The approval of the tax reform brought profound changes in the tax system, consolidating taxes, changing rates, and introducing new concepts such as the dual VAT and split payment. The VAT – Value Added Tax – is dual because it consists of two taxes: Tax on Goods and Services (IBS) and Contribution on Goods and Services (CBS). The split payment will be a tool for collecting taxes already in financial settlement, linking the key of the invoice with the key of the payment, and vice versa.

But the transition is not just a matter of calculation, warns tax expert Lucas Ribeiro, CEO of ROIT, an artificial intelligence company for accounting, tax, and financial management. Ribeiro has been following and participating in public debates on tax reform since 2019. “The transition to the new tax era is a multidimensional challenge that requires process reorganization, adjustments in systems, and, above all, a strategic vision of the impact on businesses”.

The specialist adds: “Companies that do not move in time run the risk of losing competitiveness and facing serious financial losses.
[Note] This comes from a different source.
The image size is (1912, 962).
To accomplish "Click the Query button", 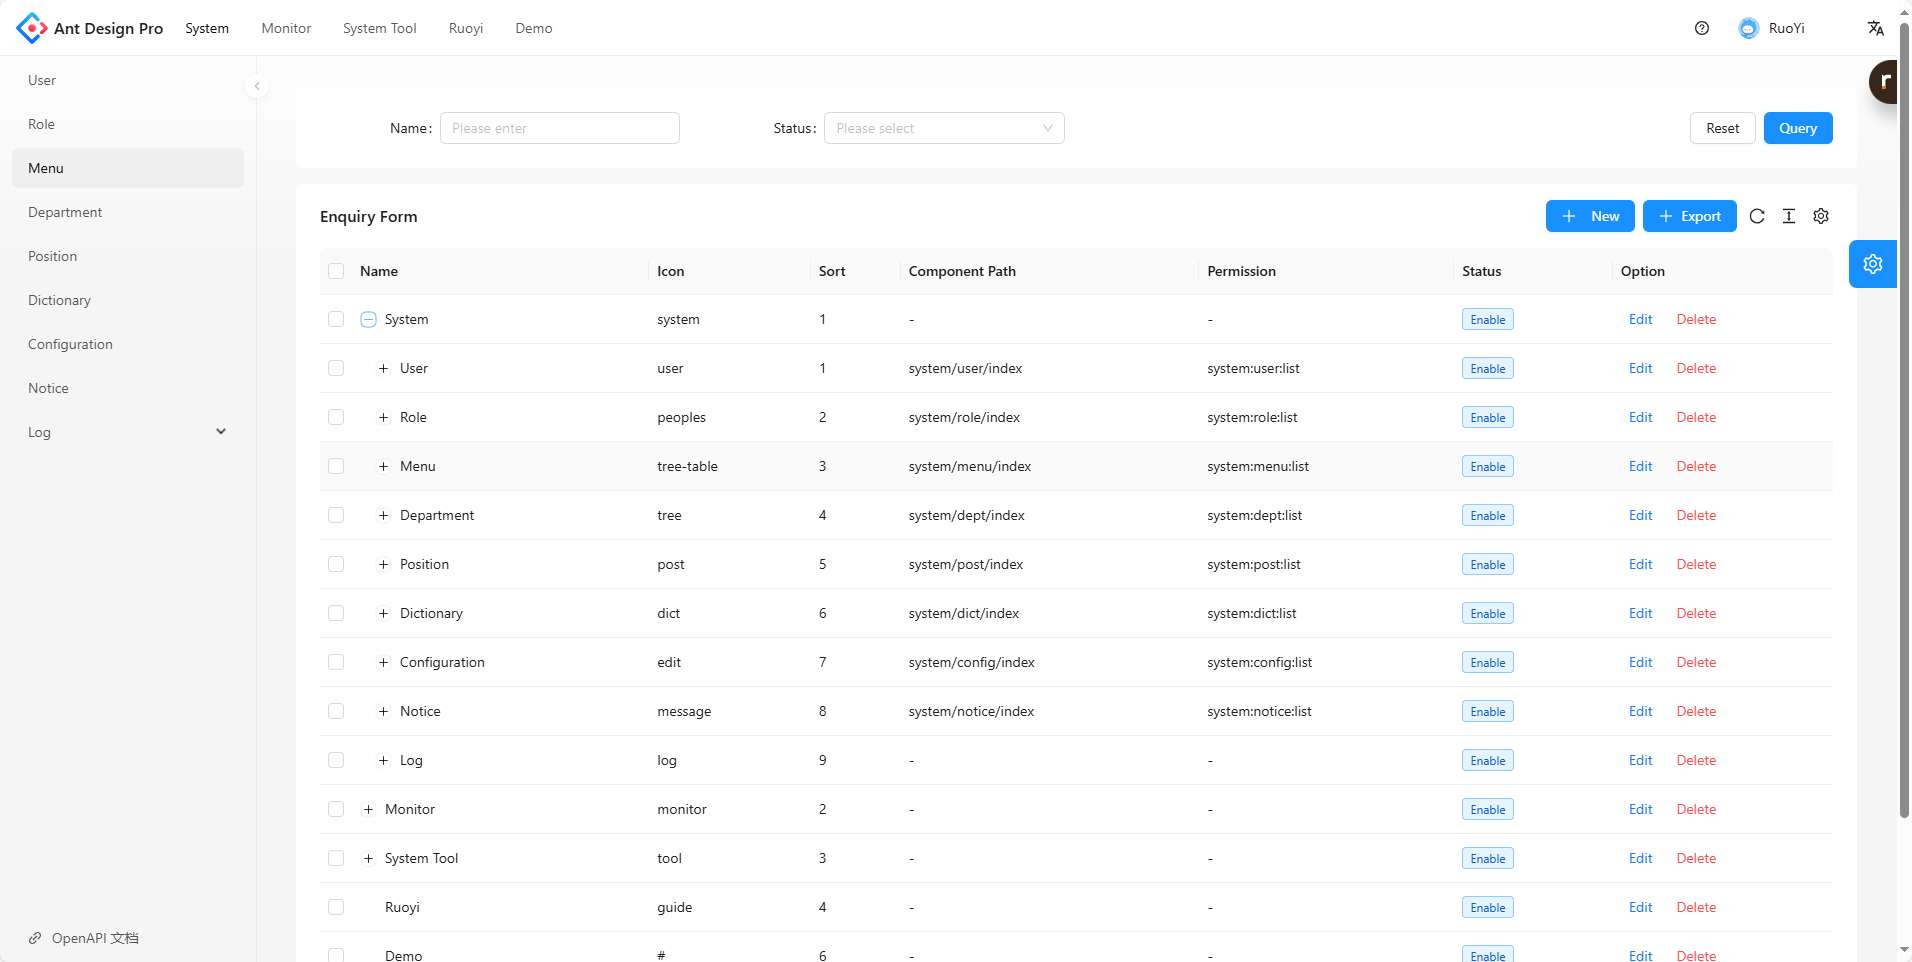I will [1797, 128].
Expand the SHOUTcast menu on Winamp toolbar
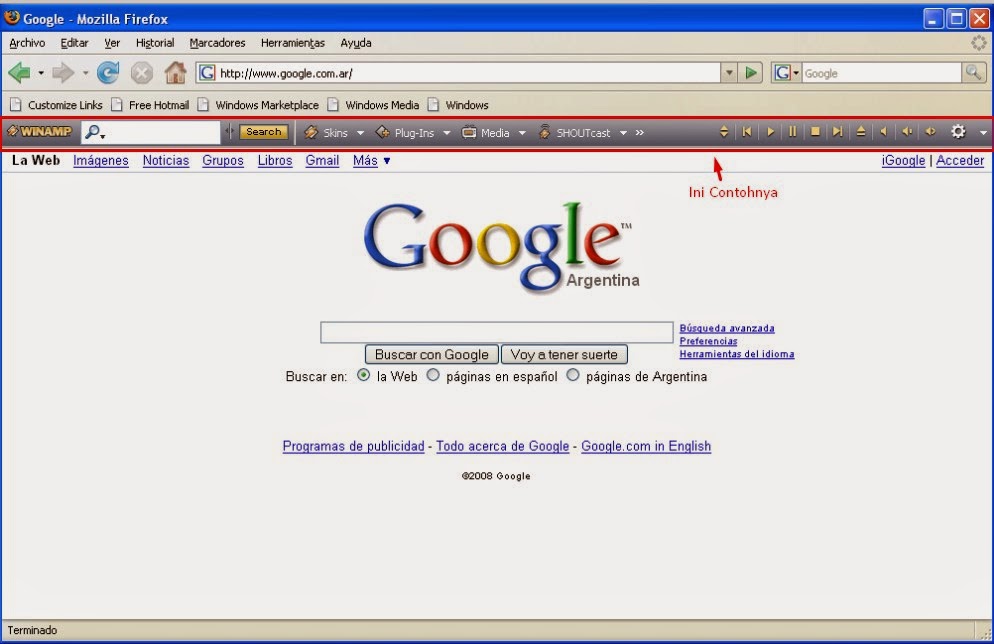This screenshot has width=994, height=644. tap(583, 131)
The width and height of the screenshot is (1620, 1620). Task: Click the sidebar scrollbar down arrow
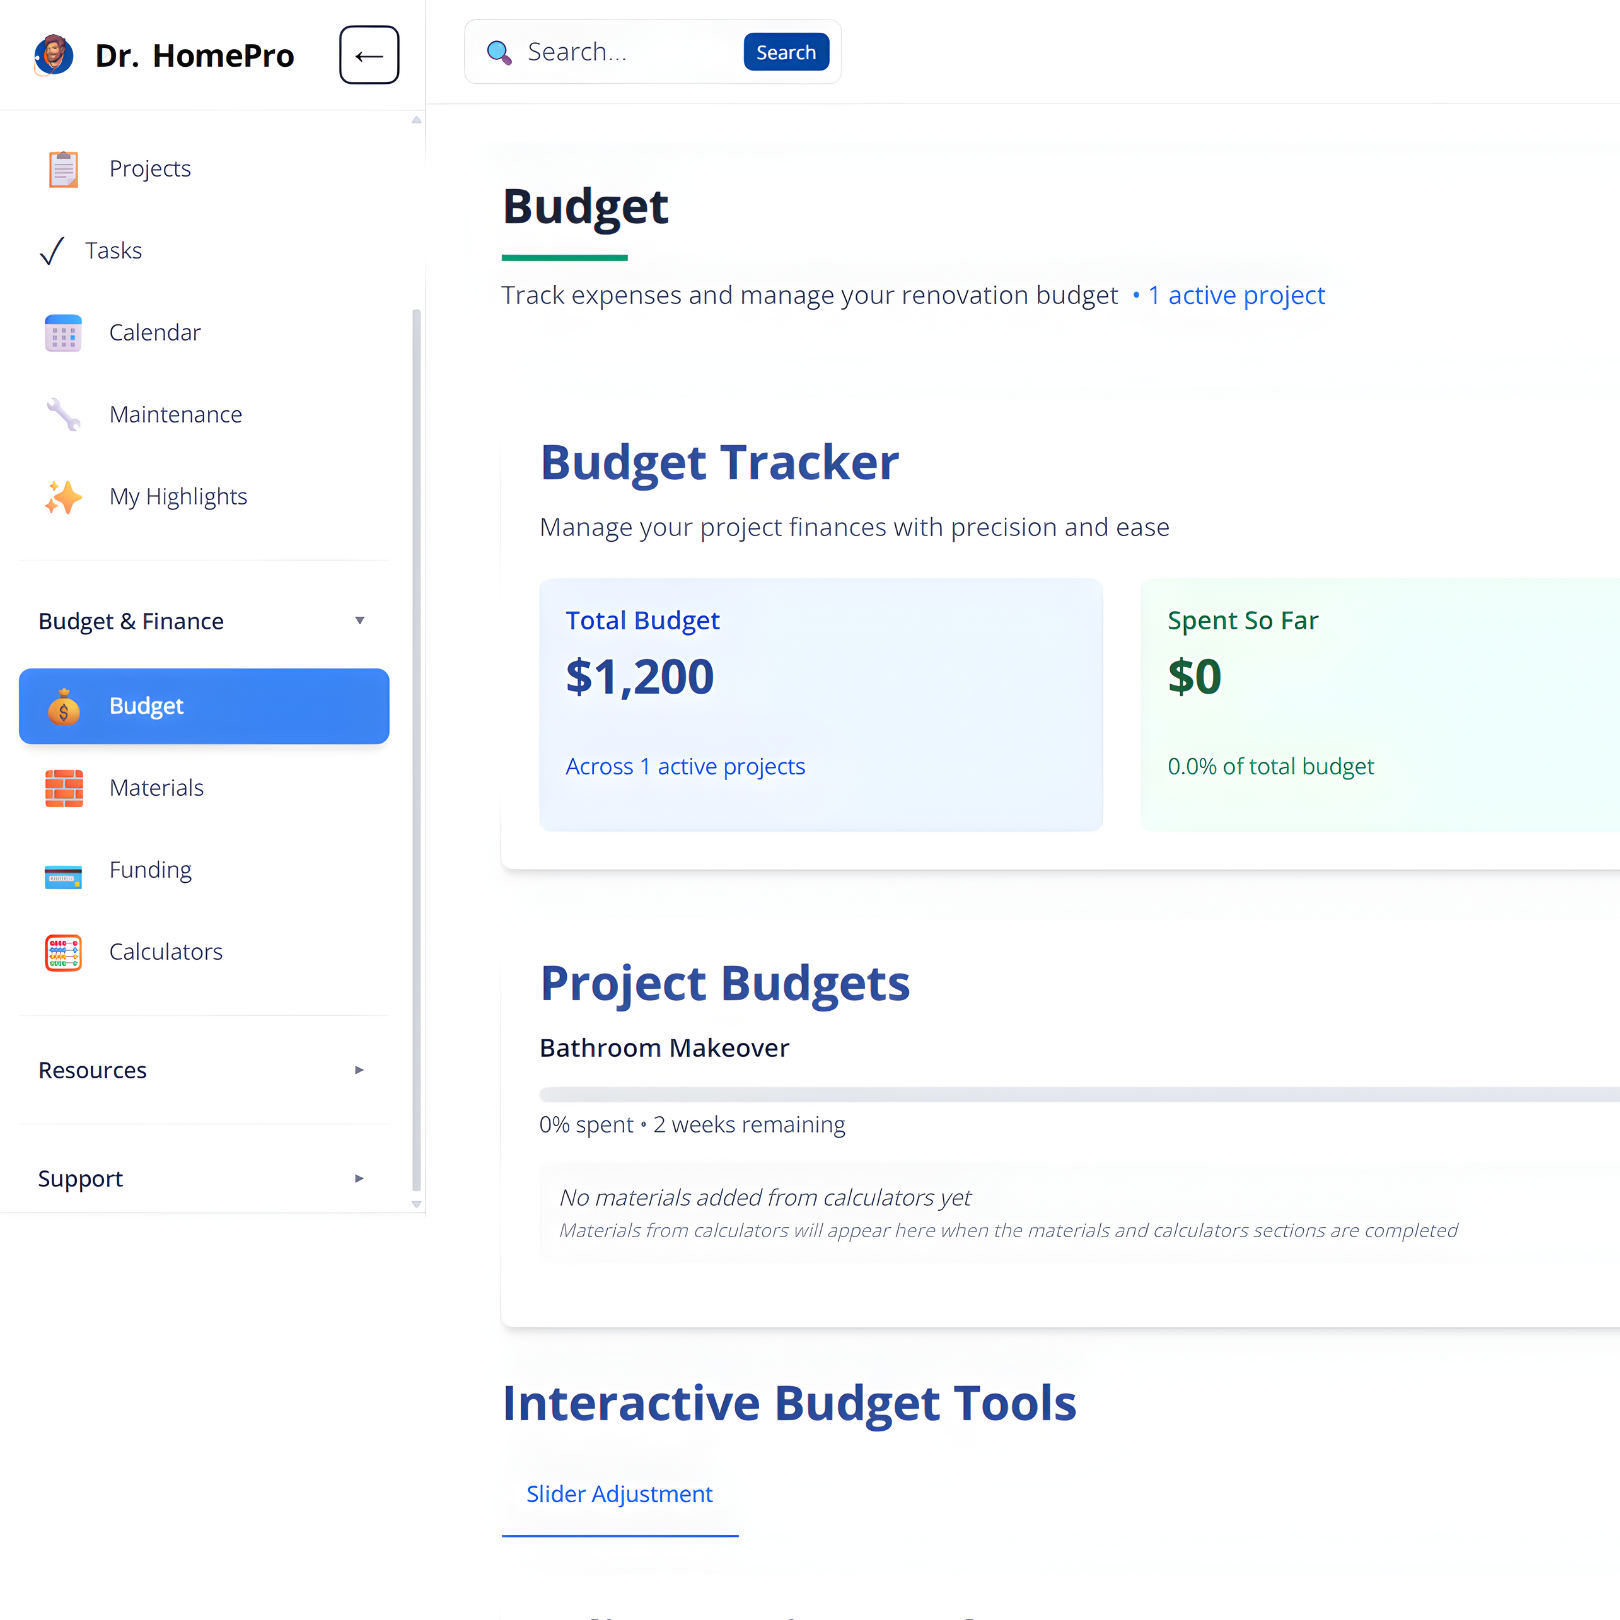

This is a moment where knowledge and technology become indispensable weapons”, warns Lucas Ribeiro, tax expert and CEO of ROIT.

Adapting to the reform involves various critical fronts, explains Ribeiro. They are:

  1. Contract review and renegotiation with suppliers: How will costs be transferred?
  2. Price and profit margin review: The new taxation directly impacts the pricing of products and services.
  3. Enhancement of control systems: Companies need tools that integrate fiscal, financial, and logistical data accurately and automatically.
  4. Team training: A well-informed and prepared team can make all the difference in transitioning to the new model.

Why is the deadline so critical?

The deadline seems short because it is. Even though the reform will only come into full effect in 2026, the transition phase requires adjustment already in 2025. “Companies practically have until 2025 to adjust their operations and prepare for the consolidation of the rules. It’s not just about complying with the law, but about adjusting strategies to survive in this new environment,” Ribeiro reinforces.

And here is the biggest mistake that many are making: ignoring the details. It is common to see companies believing that simply adapting their accounting systems or following what competitors are doing is enough. However, each sector, each business model has specificities that require detailed analysis and customized actions.

Technology as an ally

With the complexity of the changes, technologies based on artificial intelligence, like those developed by ROIT, gain prominence. Tools such as the Tax Reform Calculator allow precise simulations, real-time impact analysis, and even suggestions for best market practices.

According to Ribeiro, “the differentiator is not just calculating the new rate, but guiding companies in interpreting the data for strategic decision-making. The reform is not just a challenge; it can be an opportunity to leverage businesses.”

And the future?

For the specialist, the year 2025 will be “decisive” in defining “winners and losers in the new tax era”. Companies that anticipate and master the numbers will be more prepared to face the changes, he emphasizes. Those who procrastinate, believing that adaptations will be simple, may encounter a scenario of losses and lack of competitiveness. “Therefore, if your company has not yet started to prepare, the time is now. The clock is ticking, and the future of your organization may depend on the decisions made today”.